When you reach the line containing "Новости (52, 157)" in the data below, begin returning lines exactly as written, and stop once the line containing "Переподготовка и повышение" has been returned.

[Items from a dataset]
━━━━
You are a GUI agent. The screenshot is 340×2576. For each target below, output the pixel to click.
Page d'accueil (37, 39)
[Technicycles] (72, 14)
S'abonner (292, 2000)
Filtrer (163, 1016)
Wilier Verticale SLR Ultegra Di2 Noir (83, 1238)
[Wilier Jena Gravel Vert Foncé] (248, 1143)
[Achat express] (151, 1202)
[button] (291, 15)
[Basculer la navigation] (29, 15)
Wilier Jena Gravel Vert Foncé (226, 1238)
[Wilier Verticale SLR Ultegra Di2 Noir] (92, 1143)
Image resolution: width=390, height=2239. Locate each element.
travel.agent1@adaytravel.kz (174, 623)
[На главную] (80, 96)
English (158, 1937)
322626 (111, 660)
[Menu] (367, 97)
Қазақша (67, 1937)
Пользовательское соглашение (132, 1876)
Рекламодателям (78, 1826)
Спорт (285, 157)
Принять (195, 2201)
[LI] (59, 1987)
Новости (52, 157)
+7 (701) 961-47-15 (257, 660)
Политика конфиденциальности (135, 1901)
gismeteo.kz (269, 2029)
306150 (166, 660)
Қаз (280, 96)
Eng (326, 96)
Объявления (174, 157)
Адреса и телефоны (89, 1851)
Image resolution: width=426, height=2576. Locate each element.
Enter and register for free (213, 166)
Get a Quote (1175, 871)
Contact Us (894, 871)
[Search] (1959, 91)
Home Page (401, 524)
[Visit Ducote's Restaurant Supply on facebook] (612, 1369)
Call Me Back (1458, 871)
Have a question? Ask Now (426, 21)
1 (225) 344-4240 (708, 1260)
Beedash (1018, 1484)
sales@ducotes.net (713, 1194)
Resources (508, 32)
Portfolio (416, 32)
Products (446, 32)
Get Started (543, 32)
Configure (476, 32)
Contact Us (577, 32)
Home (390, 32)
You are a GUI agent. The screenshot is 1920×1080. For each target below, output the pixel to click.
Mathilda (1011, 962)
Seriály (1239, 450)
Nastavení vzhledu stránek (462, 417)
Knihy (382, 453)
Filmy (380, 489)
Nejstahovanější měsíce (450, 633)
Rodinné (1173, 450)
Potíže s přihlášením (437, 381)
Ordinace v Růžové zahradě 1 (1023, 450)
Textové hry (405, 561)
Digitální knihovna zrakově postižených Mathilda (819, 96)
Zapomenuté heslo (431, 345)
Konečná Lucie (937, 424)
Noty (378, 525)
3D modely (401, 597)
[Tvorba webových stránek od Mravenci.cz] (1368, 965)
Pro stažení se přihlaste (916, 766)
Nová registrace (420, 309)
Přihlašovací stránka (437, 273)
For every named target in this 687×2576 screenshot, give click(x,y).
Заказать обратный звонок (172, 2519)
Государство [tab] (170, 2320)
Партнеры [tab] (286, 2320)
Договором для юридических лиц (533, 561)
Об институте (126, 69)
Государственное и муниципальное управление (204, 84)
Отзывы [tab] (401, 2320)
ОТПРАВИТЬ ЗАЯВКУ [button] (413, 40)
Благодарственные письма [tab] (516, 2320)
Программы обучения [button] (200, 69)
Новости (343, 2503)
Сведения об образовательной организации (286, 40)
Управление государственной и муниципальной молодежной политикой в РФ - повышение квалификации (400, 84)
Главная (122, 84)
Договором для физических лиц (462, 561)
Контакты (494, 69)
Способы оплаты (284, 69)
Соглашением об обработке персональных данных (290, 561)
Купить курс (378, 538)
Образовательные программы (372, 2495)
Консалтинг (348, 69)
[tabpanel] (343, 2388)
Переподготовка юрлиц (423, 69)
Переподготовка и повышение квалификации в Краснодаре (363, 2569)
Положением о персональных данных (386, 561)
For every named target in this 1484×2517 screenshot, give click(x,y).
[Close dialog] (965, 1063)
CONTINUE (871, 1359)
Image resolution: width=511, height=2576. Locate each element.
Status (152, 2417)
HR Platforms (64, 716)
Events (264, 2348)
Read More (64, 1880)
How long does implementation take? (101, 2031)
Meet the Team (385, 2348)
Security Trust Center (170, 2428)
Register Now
━━━━
WRITTEN RESPONSE:
Новости (52, 157)
+7 (701) 961-47-15 (257, 660)
Политика конфиденциальности (135, 1901)
gismeteo.kz (269, 2029)
306150 (166, 660)
Қаз (280, 96)
Eng (326, 96)
Объявления (174, 157)
Адреса и телефоны (89, 1851)
Image resolution: width=426, height=2576. Locate each element.
Enter and register for free (213, 166)
Get a Quote (1175, 871)
Contact Us (894, 871)
[Search] (1959, 91)
Home Page (401, 524)
[Visit Ducote's Restaurant Supply on facebook] (612, 1369)
Call Me Back (1458, 871)
Have a question? Ask Now (426, 21)
1 (225) 344-4240 (708, 1260)
Beedash (1018, 1484)
sales@ducotes.net (713, 1194)
Resources (508, 32)
Portfolio (416, 32)
Products (446, 32)
Get Started (543, 32)
Configure (476, 32)
Contact Us (577, 32)
Home (390, 32)
You are a GUI agent. The screenshot is 1920×1080. For each target below, output the pixel to click.
Mathilda (1011, 962)
Seriály (1239, 450)
Nastavení vzhledu stránek (462, 417)
Knihy (382, 453)
Filmy (380, 489)
Nejstahovanější měsíce (450, 633)
Rodinné (1173, 450)
Potíže s přihlášením (437, 381)
Ordinace v Růžové zahradě 1 (1023, 450)
Textové hry (405, 561)
Digitální knihovna zrakově postižených Mathilda (819, 96)
Zapomenuté heslo (431, 345)
Konečná Lucie (937, 424)
Noty (378, 525)
3D modely (401, 597)
[Tvorba webových stránek od Mravenci.cz] (1368, 965)
Pro stažení se přihlaste (916, 766)
Nová registrace (420, 309)
Přihlašovací stránka (437, 273)
For every named target in this 687×2576 screenshot, give click(x,y).
Заказать обратный звонок (172, 2519)
Государство [tab] (170, 2320)
Партнеры [tab] (286, 2320)
Договором для юридических лиц (533, 561)
Об институте (126, 69)
Государственное и муниципальное управление (204, 84)
Отзывы [tab] (401, 2320)
ОТПРАВИТЬ ЗАЯВКУ [button] (413, 40)
Благодарственные письма [tab] (516, 2320)
Программы обучения [button] (200, 69)
Новости (343, 2503)
Сведения об образовательной организации (286, 40)
Управление государственной и муниципальной молодежной политикой в РФ - повышение квалификации (400, 84)
Главная (122, 84)
Договором для физических лиц (462, 561)
Контакты (494, 69)
Способы оплаты (284, 69)
Соглашением об обработке персональных данных (290, 561)
Купить курс (378, 538)
Образовательные программы (372, 2495)
Консалтинг (348, 69)
[tabpanel] (343, 2388)
Переподготовка юрлиц (423, 69)
Переподготовка и повышение квалификации в Краснодаре (363, 2569)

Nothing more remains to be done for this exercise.